Paper waste generation has been rising in the past decades, with a large amount being landfilled. These paper wastes can be great energy sources after thermal treatment since they are considered carbon neutral. These wastes contain mainly cellulose, hemicellulose, lignin, and some minerals. The thermal decomposition of cellulose, hemicellulose, and lignin have been extensively studied, however, the knowledge of thermal degradation of paper wastes at lower temperatures, which are more practical for industrial applications are still lacking. In this study, paper wastes have been characterized and thermogravimetric analyses were performed from 200°C to 400°C and the char produced were analyzed by nuclear magnetic resonance (NMR) spectroscopy and Fourier-transform infrared (FTIR) spectroscopy. Two kinetic approaches were taken while developing the kinetic model of paper waste thermal degradation: (i) reconstructing the TGA results of paper waste thermal degradation by an additive law of the degradation of cellulose, hemicellulose and lignin; (ii) considering paper waste as one material and develop a multi-step consecutive reaction mechanism that focuses on solid products at different temperatures. It was observed that there are potential interactions between cellulose, hemicellulose and lignin during paper waste degradation. Therefore, the second approach was concluded to be more plausible, and one set of kinetic parameters were determined according to the experimental results at different temperatures. These results provided insights into the degradation kinetic mechanism and solid product distribution of the paper waste. It was found that the first reaction was due to dehydration of cellulose and the 6^th and 7^th reaction can be attributed to the thermal degradation of lignin. The NMR and FTIR results also validated that the cellulose started degrading at lower temperatures, and lignin degradation became more pronounced at higher temperatures.

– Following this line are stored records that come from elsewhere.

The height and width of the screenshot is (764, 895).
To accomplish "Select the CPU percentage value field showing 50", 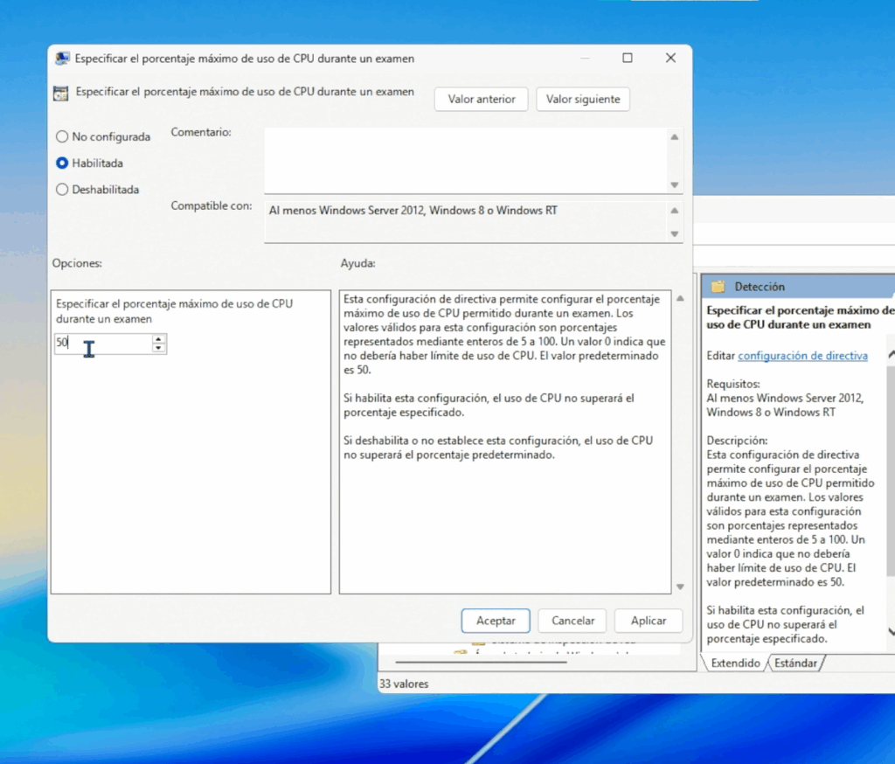I will [101, 343].

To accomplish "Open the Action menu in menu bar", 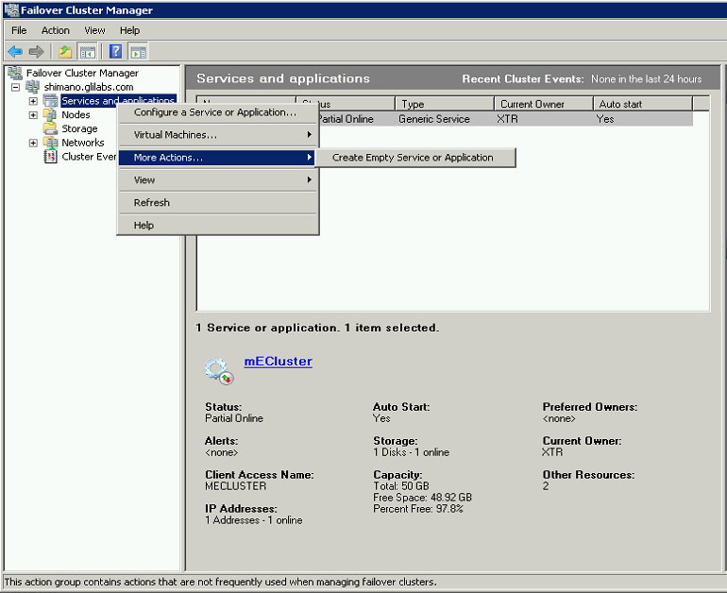I will 56,30.
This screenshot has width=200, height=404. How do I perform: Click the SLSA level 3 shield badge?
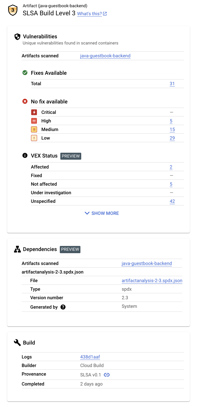pyautogui.click(x=13, y=11)
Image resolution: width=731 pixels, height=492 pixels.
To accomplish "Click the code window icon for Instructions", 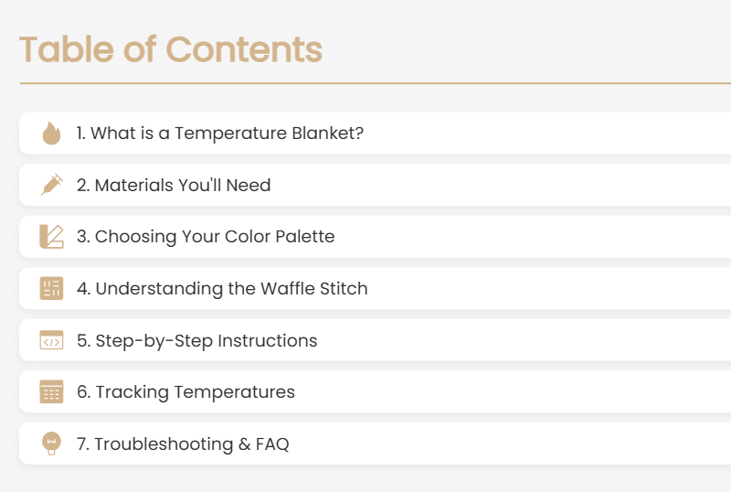I will click(x=51, y=340).
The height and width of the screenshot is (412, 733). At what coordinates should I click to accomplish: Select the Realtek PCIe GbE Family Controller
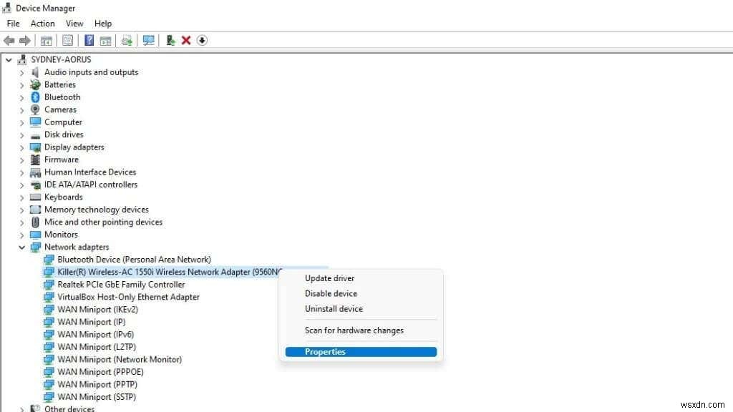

在过去的几十年里，废纸的产生量一直在增加，大量垃圾被填埋。这些废纸经过热处理后可以成为很好的能源，因为它们被认为是碳中性的。这些废物主要包含纤维素、半纤维素、木质素和一些矿物质。纤维素、半纤维素和木质素的热分解已被广泛研究，然而，在较低温度下对纸废料进行热降解的知识仍然缺乏，这些知识在工业应用中更实用。在这项研究中，对废纸进行了表征，并在 200°C 至 400°C 范围内进行了热重分析，并通过核磁共振 (NMR) 光谱和傅里叶变换红外 (FTIR) 光谱分析了产生的焦炭。在开发废纸热降解动力学模型时采用了两种动力学方法：(i) 通过纤维素、半纤维素和木质素降解的可加定律重建废纸热降解的 TGA 结果；(ii) 将废纸视为一种材料，并开发一种多步连续反应机制，重点关注不同温度下的固体产品。据观察，在废纸降解过程中，纤维素、半纤维素和木质素之间存在潜在的相互作用。因此，得出第二种方法更合理的结论，并根据不同温度下的实验结果确定了一组动力学参数。这些结果提供了对废纸的降解动力学机制和固体产物分布的深入了解。^th和 7 ^th反应可归因于木质素的热降解。NMR 和 FTIR 结果还证实，纤维素在较低温度下开始降解，而木质素降解在较高温度下变得更加明显。